» EXERCISE AIM
Restate word for word the entries below, starting with the line with "Screen dimensions: 259x253" and continuing through the line with "Dismiss the dialog with the X icon". Include both of those lines and no others.

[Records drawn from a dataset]
——

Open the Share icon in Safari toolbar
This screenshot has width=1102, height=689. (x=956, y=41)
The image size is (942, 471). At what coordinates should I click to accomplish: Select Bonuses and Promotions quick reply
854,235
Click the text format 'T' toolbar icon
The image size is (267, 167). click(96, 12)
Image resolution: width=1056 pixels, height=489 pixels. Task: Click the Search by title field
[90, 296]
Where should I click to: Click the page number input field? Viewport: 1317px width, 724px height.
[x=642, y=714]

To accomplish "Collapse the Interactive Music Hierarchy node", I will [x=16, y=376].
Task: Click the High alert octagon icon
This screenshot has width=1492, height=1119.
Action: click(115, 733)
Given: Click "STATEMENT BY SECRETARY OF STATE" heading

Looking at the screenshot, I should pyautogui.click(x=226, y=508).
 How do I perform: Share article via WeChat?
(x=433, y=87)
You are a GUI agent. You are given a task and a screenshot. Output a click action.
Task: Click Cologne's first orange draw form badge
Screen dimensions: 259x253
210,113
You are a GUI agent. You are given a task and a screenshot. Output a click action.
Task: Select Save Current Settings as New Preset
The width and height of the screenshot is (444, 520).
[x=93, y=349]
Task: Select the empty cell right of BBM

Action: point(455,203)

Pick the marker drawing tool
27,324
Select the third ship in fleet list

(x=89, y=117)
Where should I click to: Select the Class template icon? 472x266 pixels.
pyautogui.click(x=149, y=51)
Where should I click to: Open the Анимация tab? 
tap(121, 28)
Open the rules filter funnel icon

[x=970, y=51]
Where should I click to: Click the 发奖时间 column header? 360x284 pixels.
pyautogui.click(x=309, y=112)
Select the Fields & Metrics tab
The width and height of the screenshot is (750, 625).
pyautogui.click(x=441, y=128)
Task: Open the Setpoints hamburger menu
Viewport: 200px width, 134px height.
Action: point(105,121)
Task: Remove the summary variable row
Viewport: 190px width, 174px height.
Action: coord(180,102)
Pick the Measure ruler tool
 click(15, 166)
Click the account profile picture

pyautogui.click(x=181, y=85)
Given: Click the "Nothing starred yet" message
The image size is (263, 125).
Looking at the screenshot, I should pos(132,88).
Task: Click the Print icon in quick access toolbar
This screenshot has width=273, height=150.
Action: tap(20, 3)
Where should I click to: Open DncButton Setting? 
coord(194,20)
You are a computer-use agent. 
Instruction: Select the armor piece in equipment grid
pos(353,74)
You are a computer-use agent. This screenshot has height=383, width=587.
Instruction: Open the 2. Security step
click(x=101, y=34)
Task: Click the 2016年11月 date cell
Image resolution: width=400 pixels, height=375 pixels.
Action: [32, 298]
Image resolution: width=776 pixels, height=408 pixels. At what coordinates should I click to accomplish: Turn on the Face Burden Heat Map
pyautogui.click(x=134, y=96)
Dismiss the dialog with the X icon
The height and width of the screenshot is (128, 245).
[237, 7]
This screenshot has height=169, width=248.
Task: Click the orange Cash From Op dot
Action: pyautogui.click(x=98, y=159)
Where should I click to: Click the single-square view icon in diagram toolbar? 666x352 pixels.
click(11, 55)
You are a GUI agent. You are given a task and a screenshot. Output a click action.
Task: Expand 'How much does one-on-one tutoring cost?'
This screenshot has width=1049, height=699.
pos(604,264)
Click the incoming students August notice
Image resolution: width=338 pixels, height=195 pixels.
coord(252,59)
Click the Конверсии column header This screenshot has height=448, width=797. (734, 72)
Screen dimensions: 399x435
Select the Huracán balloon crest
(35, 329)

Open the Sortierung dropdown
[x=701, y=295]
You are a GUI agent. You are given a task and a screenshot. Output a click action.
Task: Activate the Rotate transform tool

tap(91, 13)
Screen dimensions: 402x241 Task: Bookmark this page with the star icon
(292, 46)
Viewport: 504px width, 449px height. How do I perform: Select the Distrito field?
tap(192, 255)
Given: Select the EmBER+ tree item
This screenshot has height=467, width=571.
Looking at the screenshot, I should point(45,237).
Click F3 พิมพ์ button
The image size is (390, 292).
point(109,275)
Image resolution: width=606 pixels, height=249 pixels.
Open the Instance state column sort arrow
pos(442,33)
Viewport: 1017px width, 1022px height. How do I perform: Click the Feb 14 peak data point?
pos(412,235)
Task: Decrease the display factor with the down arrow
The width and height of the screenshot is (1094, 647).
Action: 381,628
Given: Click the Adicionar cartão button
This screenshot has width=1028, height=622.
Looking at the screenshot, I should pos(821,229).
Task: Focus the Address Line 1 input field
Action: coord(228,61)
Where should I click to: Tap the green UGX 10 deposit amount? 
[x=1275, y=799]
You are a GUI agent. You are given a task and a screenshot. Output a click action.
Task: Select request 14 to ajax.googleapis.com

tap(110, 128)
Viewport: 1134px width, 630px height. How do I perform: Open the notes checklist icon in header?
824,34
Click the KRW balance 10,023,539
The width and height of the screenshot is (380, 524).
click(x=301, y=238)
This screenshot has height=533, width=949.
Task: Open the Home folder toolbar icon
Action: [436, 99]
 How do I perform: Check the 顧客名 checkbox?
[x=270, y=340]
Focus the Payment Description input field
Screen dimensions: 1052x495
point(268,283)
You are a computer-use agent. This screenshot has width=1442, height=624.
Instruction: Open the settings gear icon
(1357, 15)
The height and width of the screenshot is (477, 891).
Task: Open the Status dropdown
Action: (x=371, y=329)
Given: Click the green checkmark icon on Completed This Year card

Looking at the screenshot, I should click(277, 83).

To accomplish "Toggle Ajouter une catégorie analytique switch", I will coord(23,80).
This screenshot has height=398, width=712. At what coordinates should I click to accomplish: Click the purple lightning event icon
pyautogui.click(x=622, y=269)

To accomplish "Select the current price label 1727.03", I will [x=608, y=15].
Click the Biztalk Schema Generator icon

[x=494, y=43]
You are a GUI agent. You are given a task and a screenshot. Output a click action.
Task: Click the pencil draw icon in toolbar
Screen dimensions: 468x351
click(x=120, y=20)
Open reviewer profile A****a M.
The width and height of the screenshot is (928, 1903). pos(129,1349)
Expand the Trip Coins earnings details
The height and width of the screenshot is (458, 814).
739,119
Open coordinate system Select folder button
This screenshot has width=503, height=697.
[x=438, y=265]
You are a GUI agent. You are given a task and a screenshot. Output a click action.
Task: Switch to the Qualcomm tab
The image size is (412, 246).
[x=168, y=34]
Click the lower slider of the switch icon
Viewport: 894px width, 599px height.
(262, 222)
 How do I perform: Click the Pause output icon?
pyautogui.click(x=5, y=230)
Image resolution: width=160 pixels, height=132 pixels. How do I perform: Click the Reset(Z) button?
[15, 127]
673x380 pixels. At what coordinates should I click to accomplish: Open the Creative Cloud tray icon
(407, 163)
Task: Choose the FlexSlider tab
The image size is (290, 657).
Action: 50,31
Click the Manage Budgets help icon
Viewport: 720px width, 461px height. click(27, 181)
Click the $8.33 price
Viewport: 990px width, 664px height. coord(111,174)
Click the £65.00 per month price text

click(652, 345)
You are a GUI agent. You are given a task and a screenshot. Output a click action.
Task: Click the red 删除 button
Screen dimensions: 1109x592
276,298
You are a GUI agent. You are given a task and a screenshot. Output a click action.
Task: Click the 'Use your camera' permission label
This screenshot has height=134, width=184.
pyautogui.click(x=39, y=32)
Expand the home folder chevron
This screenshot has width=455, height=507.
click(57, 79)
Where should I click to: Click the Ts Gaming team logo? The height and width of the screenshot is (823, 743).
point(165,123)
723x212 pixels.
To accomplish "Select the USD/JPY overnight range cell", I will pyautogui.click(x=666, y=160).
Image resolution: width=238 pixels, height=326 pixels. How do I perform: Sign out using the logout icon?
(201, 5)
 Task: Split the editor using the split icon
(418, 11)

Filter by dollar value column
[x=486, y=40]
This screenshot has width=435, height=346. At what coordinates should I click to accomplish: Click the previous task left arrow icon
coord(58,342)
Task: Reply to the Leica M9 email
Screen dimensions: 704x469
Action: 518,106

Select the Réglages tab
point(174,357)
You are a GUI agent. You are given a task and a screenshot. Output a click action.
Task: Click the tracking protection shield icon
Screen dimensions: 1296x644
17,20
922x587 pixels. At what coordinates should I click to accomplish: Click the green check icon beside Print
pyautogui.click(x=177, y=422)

——

» WRITTEN ANSWER
Screen dimensions: 259x253
210,113
You are a GUI agent. You are given a task and a screenshot. Output a click action.
Task: Select Save Current Settings as New Preset
The width and height of the screenshot is (444, 520).
[x=93, y=349]
Task: Select the empty cell right of BBM

Action: point(455,203)

Pick the marker drawing tool
27,324
Select the third ship in fleet list

(x=89, y=117)
Where should I click to: Select the Class template icon? 472x266 pixels.
pyautogui.click(x=149, y=51)
Where should I click to: Open the Анимация tab? 
tap(121, 28)
Open the rules filter funnel icon

[x=970, y=51]
Where should I click to: Click the 发奖时间 column header? 360x284 pixels.
pyautogui.click(x=309, y=112)
Select the Fields & Metrics tab
The width and height of the screenshot is (750, 625).
pyautogui.click(x=441, y=128)
Task: Open the Setpoints hamburger menu
Viewport: 200px width, 134px height.
Action: point(105,121)
Task: Remove the summary variable row
Viewport: 190px width, 174px height.
Action: coord(180,102)
Pick the Measure ruler tool
 click(15, 166)
Click the account profile picture

pyautogui.click(x=181, y=85)
Given: Click the "Nothing starred yet" message
The image size is (263, 125).
Looking at the screenshot, I should pos(132,88).
Task: Click the Print icon in quick access toolbar
This screenshot has width=273, height=150.
Action: tap(20, 3)
Where should I click to: Open DncButton Setting? 
coord(194,20)
You are a computer-use agent. 
Instruction: Select the armor piece in equipment grid
pos(353,74)
You are a computer-use agent. This screenshot has height=383, width=587.
Instruction: Open the 2. Security step
click(x=101, y=34)
Task: Click the 2016年11月 date cell
Image resolution: width=400 pixels, height=375 pixels.
Action: [32, 298]
Image resolution: width=776 pixels, height=408 pixels. At what coordinates should I click to accomplish: Turn on the Face Burden Heat Map
pyautogui.click(x=134, y=96)
Dismiss the dialog with the X icon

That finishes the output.